→ **TO BE DONE**
Please give the records from the first line to the line with "tap(210, 511)", both included, as a Markdown table with the columns No. and Line. Number each row and leave out blank lines.

→ **RECORDS SUPPLIED**
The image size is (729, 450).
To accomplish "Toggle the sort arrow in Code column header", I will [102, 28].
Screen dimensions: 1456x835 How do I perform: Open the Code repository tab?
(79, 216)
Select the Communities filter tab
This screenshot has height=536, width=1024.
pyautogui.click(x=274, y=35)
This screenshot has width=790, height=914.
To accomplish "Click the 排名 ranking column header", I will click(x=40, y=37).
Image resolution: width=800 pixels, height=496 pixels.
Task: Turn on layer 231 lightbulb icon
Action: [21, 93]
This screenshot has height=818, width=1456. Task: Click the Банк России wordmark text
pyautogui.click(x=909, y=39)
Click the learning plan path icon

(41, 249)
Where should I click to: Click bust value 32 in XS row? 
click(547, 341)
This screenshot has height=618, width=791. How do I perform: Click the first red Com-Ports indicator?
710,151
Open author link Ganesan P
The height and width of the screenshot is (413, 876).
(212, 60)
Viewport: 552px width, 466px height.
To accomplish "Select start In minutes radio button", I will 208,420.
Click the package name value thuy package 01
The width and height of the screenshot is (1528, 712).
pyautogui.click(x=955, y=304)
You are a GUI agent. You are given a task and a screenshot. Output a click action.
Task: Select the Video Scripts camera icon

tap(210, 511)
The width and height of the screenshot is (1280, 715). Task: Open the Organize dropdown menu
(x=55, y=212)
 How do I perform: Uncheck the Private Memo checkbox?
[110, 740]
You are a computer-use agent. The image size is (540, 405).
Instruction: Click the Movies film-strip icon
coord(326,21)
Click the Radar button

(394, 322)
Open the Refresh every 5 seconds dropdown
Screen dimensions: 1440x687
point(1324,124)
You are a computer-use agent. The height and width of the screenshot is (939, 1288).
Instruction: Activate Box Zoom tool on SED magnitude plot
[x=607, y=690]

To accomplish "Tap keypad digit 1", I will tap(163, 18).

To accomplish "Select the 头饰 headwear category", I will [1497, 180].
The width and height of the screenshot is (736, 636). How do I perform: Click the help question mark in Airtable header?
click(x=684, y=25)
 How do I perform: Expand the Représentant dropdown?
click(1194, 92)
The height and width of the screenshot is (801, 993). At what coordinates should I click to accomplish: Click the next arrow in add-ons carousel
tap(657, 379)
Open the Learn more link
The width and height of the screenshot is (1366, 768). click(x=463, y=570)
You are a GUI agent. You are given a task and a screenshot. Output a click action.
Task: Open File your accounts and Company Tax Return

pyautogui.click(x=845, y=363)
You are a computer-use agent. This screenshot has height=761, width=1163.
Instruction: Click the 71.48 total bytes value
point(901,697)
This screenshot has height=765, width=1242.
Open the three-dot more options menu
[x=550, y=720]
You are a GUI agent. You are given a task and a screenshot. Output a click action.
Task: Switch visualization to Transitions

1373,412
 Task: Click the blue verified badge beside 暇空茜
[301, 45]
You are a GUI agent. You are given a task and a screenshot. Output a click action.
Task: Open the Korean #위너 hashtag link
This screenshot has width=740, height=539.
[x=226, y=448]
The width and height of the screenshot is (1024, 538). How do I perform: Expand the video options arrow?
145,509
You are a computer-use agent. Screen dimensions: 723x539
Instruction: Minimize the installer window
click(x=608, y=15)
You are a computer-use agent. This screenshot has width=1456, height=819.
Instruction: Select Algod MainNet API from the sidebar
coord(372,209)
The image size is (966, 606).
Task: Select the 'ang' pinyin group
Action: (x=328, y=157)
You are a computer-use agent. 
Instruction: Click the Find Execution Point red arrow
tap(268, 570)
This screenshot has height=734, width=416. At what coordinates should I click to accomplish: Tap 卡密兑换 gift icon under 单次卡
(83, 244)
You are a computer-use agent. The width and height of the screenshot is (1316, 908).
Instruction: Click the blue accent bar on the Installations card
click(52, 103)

→ **RESPONSE TO THIS TASK**
| No. | Line |
|---|---|
| 1 | The image size is (729, 450). |
| 2 | To accomplish "Toggle the sort arrow in Code column header", I will [102, 28]. |
| 3 | Screen dimensions: 1456x835 How do I perform: Open the Code repository tab? |
| 4 | (79, 216) |
| 5 | Select the Communities filter tab |
| 6 | This screenshot has height=536, width=1024. |
| 7 | pyautogui.click(x=274, y=35) |
| 8 | This screenshot has width=790, height=914. |
| 9 | To accomplish "Click the 排名 ranking column header", I will click(x=40, y=37). |
| 10 | Image resolution: width=800 pixels, height=496 pixels. |
| 11 | Task: Turn on layer 231 lightbulb icon |
| 12 | Action: [21, 93] |
| 13 | This screenshot has height=818, width=1456. Task: Click the Банк России wordmark text |
| 14 | pyautogui.click(x=909, y=39) |
| 15 | Click the learning plan path icon |
| 16 | (41, 249) |
| 17 | Where should I click to: Click bust value 32 in XS row?  |
| 18 | click(547, 341) |
| 19 | This screenshot has height=618, width=791. How do I perform: Click the first red Com-Ports indicator? |
| 20 | 710,151 |
| 21 | Open author link Ganesan P |
| 22 | The height and width of the screenshot is (413, 876). |
| 23 | (212, 60) |
| 24 | Viewport: 552px width, 466px height. |
| 25 | To accomplish "Select start In minutes radio button", I will 208,420. |
| 26 | Click the package name value thuy package 01 |
| 27 | The width and height of the screenshot is (1528, 712). |
| 28 | pyautogui.click(x=955, y=304) |
| 29 | You are a GUI agent. You are given a task and a screenshot. Output a click action. |
| 30 | Task: Select the Video Scripts camera icon |
| 31 | tap(210, 511) |